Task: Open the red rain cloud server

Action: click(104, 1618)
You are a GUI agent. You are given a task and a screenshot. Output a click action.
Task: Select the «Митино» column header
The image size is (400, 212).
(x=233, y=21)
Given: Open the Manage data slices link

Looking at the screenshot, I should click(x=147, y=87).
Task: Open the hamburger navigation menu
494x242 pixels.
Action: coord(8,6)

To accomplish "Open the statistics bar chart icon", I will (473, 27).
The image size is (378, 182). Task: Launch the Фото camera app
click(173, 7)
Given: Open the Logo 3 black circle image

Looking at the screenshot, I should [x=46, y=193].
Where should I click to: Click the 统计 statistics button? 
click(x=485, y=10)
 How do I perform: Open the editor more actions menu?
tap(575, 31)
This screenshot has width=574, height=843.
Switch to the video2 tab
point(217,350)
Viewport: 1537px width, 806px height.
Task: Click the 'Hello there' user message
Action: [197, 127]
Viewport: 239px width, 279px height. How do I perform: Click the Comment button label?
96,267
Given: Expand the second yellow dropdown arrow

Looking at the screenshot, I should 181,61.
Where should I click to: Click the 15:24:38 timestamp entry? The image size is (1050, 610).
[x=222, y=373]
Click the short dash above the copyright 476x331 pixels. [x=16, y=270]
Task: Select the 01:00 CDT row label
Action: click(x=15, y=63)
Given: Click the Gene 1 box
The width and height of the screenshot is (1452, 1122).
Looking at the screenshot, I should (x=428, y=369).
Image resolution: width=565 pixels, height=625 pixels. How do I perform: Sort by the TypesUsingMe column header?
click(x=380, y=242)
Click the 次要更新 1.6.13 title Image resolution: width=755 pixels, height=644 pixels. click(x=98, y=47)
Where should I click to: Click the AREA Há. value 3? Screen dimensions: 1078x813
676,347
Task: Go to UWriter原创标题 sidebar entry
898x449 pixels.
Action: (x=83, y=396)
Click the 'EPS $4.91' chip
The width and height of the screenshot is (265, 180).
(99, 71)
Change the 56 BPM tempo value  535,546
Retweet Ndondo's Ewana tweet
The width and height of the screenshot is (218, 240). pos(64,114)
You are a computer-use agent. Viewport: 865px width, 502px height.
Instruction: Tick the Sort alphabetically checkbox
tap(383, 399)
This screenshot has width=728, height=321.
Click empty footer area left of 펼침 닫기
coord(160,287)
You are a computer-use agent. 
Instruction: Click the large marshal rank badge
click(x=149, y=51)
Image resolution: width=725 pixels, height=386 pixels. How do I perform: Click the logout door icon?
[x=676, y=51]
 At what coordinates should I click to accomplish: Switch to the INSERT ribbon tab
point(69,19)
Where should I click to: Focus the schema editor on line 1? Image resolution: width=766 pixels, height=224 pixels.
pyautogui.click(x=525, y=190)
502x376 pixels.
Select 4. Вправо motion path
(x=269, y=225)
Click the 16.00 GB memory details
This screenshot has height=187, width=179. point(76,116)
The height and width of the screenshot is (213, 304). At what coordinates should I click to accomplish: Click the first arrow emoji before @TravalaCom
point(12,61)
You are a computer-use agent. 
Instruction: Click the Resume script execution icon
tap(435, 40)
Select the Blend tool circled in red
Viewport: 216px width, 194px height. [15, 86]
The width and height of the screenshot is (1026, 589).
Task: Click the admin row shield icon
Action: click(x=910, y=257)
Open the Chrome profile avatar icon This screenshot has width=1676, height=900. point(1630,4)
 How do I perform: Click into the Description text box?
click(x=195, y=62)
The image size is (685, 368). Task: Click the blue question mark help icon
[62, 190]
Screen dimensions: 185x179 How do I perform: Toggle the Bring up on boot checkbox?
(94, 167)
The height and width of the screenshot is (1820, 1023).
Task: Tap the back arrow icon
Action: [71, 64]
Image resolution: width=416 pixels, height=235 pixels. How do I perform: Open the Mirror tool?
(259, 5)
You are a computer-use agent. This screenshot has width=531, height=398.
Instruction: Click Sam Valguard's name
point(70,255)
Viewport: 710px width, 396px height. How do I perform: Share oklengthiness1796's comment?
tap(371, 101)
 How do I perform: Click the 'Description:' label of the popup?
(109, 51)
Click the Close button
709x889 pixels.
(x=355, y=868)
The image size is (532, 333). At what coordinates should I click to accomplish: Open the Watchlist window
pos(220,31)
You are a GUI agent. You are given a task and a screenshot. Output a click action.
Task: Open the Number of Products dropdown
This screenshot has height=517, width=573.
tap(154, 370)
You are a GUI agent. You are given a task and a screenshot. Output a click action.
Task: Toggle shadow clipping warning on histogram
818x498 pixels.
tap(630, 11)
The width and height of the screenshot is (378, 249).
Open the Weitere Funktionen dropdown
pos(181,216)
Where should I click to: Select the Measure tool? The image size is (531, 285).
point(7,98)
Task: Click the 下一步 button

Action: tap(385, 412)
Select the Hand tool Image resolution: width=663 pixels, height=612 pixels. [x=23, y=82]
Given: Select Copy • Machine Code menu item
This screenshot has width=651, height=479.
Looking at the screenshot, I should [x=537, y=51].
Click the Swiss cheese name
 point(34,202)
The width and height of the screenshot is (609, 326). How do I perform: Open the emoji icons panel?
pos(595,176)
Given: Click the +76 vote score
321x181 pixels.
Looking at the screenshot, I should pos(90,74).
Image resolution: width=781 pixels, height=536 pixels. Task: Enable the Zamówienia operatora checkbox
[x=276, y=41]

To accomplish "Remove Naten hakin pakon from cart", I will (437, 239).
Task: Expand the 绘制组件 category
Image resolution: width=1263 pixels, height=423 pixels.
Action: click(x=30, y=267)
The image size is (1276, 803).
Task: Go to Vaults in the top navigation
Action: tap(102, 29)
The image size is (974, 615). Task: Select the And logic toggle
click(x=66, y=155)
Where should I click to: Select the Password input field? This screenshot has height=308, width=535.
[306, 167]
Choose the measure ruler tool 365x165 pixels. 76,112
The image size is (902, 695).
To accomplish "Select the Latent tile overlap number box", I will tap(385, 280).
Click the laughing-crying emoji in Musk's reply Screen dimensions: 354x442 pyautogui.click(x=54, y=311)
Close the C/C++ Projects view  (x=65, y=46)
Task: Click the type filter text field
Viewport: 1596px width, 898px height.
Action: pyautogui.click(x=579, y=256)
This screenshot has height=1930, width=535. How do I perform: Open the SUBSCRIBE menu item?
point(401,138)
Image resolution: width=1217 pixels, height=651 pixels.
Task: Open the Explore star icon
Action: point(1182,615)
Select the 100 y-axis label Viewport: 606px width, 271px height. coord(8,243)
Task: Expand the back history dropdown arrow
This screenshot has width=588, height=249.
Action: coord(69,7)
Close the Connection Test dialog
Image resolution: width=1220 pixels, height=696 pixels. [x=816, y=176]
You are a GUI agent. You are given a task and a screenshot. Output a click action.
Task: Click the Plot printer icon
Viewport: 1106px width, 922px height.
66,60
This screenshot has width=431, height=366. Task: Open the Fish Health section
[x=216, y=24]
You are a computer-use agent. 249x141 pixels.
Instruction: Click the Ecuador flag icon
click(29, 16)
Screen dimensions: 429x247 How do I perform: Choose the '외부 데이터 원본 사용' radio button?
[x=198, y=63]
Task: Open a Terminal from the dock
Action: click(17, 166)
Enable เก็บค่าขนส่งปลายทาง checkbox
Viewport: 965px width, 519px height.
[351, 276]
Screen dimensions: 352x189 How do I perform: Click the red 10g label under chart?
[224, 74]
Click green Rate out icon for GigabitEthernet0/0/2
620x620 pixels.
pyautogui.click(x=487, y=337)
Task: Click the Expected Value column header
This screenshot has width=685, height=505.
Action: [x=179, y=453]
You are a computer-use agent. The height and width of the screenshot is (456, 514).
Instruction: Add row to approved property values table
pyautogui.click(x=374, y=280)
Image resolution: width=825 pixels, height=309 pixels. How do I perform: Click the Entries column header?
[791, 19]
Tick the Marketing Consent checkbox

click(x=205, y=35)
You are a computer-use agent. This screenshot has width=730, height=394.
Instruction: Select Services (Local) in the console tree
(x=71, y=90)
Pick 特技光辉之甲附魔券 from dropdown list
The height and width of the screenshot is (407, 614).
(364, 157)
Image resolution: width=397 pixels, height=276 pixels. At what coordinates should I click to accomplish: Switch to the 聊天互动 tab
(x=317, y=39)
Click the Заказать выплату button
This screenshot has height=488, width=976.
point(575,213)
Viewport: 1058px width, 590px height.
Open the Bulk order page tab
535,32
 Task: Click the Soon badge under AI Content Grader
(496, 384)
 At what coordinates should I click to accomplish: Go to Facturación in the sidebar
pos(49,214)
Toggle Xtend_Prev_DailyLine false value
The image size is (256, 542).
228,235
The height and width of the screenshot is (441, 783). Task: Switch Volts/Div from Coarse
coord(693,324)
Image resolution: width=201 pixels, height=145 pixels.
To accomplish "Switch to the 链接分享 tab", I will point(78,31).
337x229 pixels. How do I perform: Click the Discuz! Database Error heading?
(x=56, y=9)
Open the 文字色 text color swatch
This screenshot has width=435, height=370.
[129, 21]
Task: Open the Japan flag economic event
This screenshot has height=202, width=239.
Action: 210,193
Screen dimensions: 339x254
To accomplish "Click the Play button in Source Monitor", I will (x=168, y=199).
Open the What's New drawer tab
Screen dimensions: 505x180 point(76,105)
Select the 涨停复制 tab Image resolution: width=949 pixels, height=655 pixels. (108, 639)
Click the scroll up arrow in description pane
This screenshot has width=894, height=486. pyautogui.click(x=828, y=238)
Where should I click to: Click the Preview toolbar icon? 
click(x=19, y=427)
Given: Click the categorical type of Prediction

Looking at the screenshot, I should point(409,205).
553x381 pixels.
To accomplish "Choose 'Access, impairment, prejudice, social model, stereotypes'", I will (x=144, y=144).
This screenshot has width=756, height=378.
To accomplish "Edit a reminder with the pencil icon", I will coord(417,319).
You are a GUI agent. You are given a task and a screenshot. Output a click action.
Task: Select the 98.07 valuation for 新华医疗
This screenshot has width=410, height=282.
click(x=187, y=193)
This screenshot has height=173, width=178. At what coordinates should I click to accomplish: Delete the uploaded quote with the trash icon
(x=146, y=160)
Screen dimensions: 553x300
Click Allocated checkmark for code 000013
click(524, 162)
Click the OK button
▬▬▬▬▬▬▬▬▬▬
* Prompt: Take from the listing above each line in which the string "computer" is found.

* Written solution:
You are a computer-use agent. Viewport: 865px width, 502px height.
You are a computer-use agent. 
You are a computer-use agent. 
You are a computer-use agent. This screenshot has width=531, height=398.
You are a computer-use agent. 249x141 pixels.
You are a computer-use agent. The height and width of the screenshot is (456, 514).
You are a computer-use agent. This screenshot has width=730, height=394.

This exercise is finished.